WHAT THIS TASK INVOLVES: Leaving out the images, please reproduce each line below exactly.

MATERIAL TO PROCESS:
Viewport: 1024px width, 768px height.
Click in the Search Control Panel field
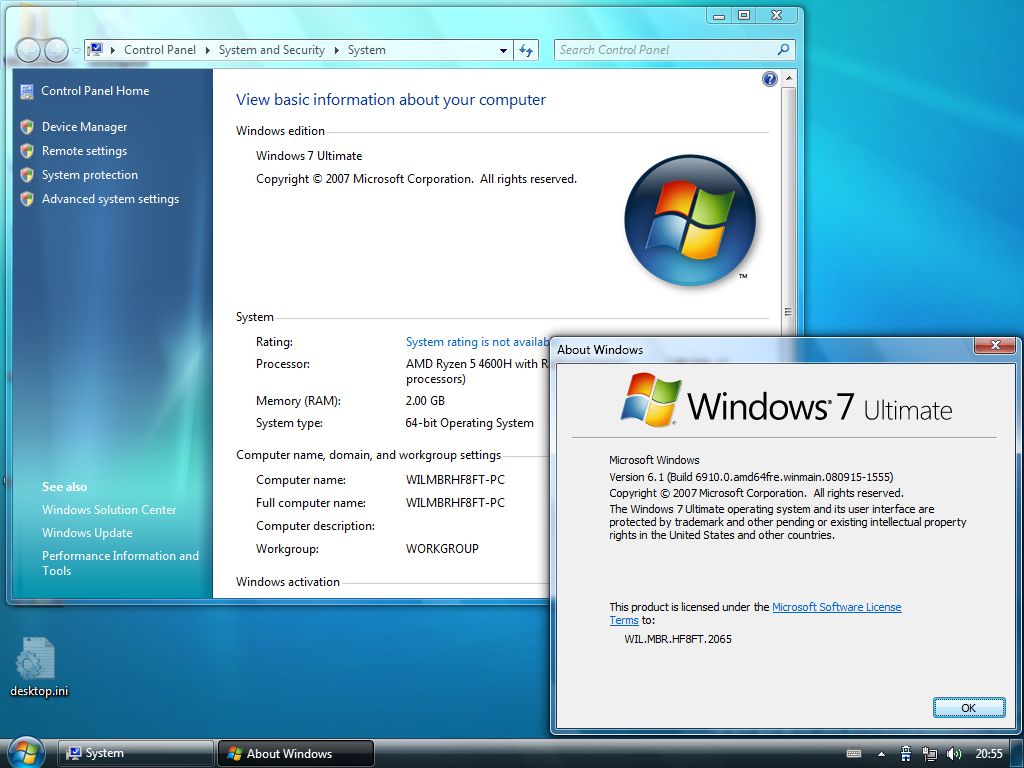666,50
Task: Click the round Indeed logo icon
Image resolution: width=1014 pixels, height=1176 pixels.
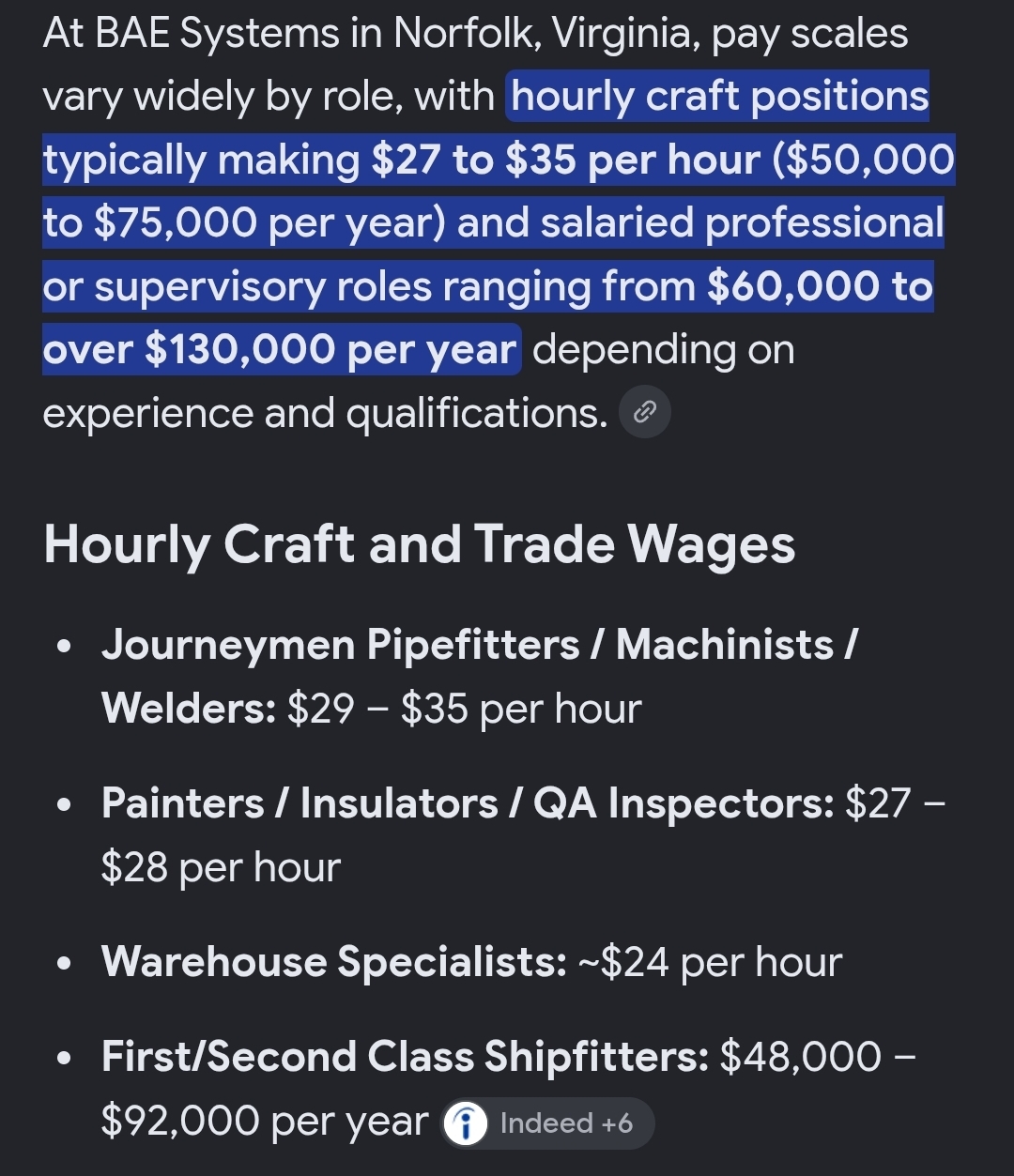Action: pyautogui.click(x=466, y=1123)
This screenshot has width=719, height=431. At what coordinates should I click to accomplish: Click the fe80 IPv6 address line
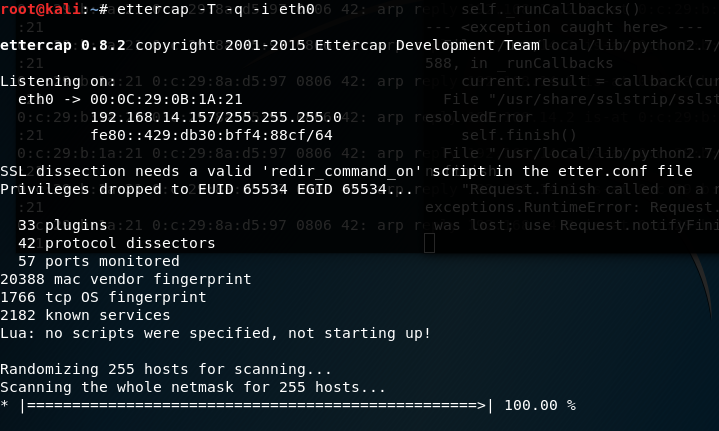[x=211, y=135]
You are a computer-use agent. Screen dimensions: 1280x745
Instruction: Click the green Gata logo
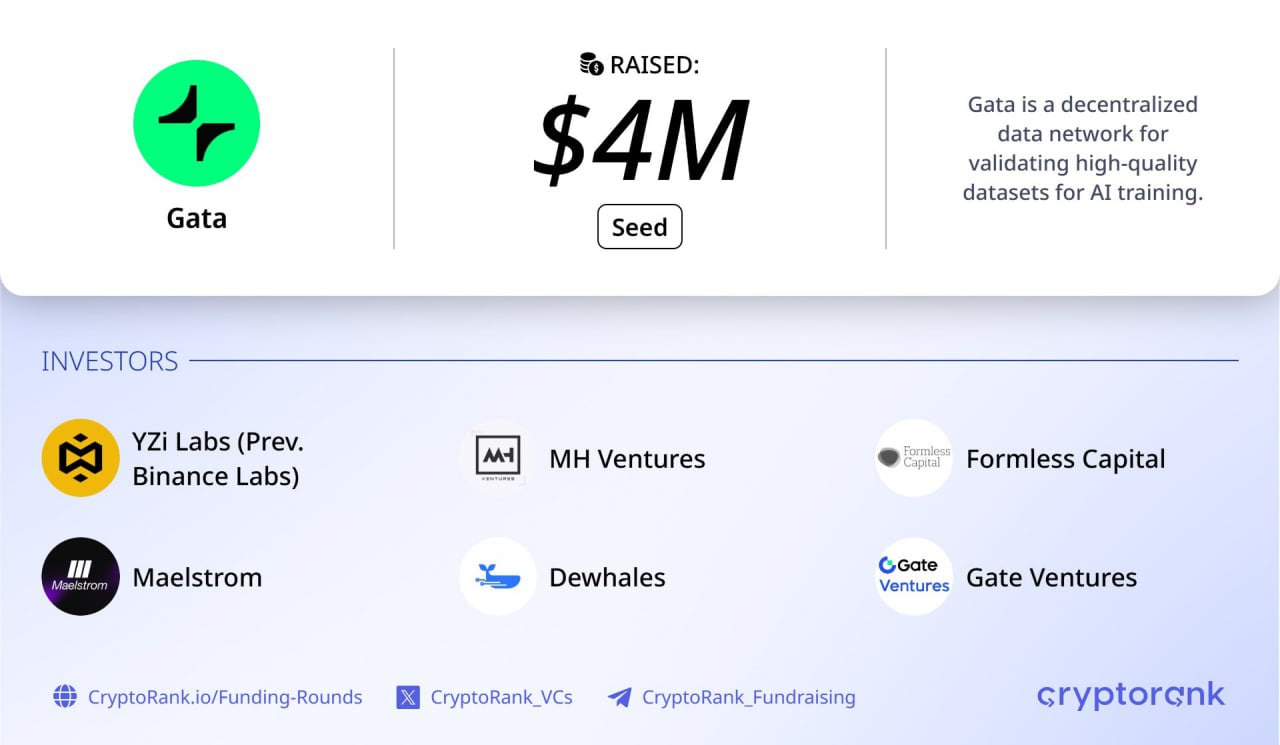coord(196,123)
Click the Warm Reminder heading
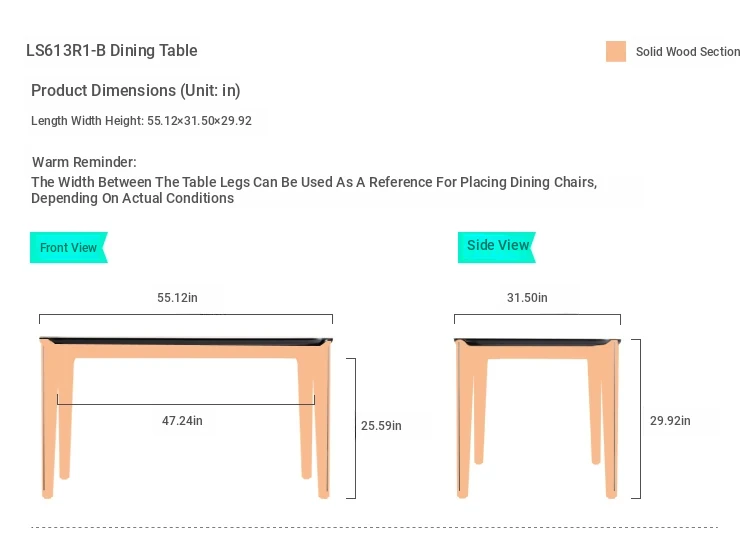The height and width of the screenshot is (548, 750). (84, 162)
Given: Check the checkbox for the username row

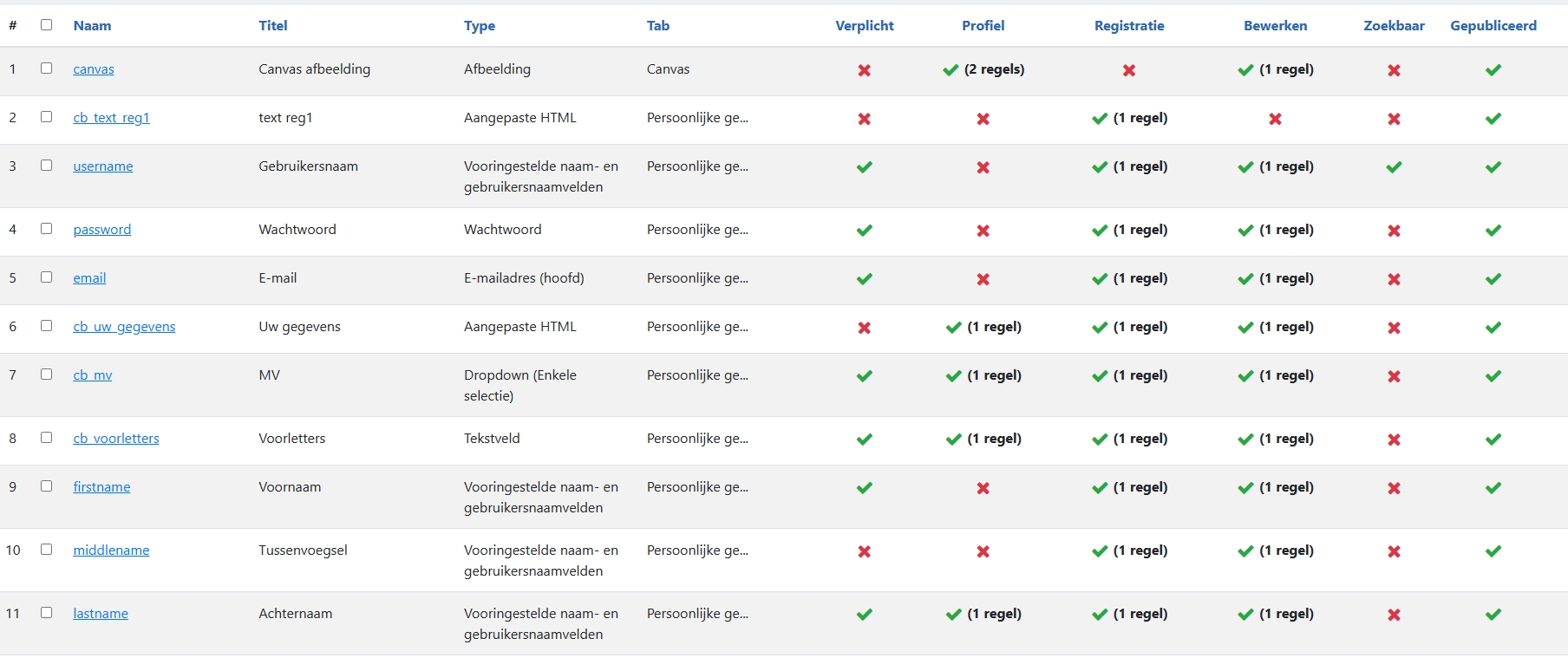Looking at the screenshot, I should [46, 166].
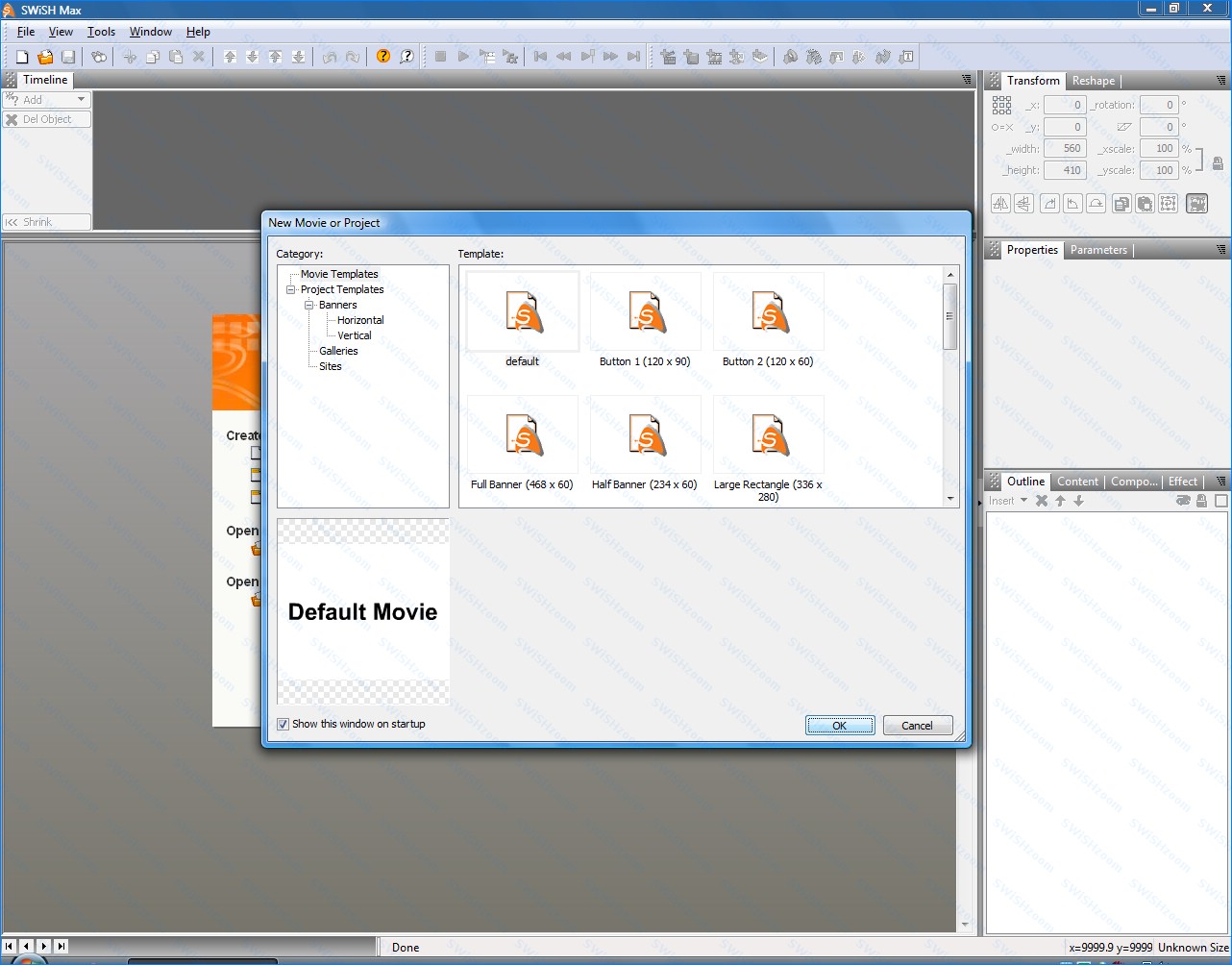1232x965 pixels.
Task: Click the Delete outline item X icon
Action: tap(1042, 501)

WRITTEN REPLY:
Viewport: 1024px width, 768px height.
Click in the Search Control Panel field
666,50
Task: Click the round Indeed logo icon
Image resolution: width=1014 pixels, height=1176 pixels.
Action: pyautogui.click(x=466, y=1123)
This screenshot has width=719, height=431. At what coordinates should I click to accomplish: Click the fe80 IPv6 address line
[x=211, y=135]
You are a computer-use agent. Screen dimensions: 1280x745
Instruction: Click the green Gata logo
coord(196,123)
Click the Warm Reminder heading
The height and width of the screenshot is (548, 750). (84, 162)
Given: Check the checkbox for the username row

Looking at the screenshot, I should [46, 166].
1232x965 pixels.
Task: Click the Delete outline item X icon
Action: tap(1042, 501)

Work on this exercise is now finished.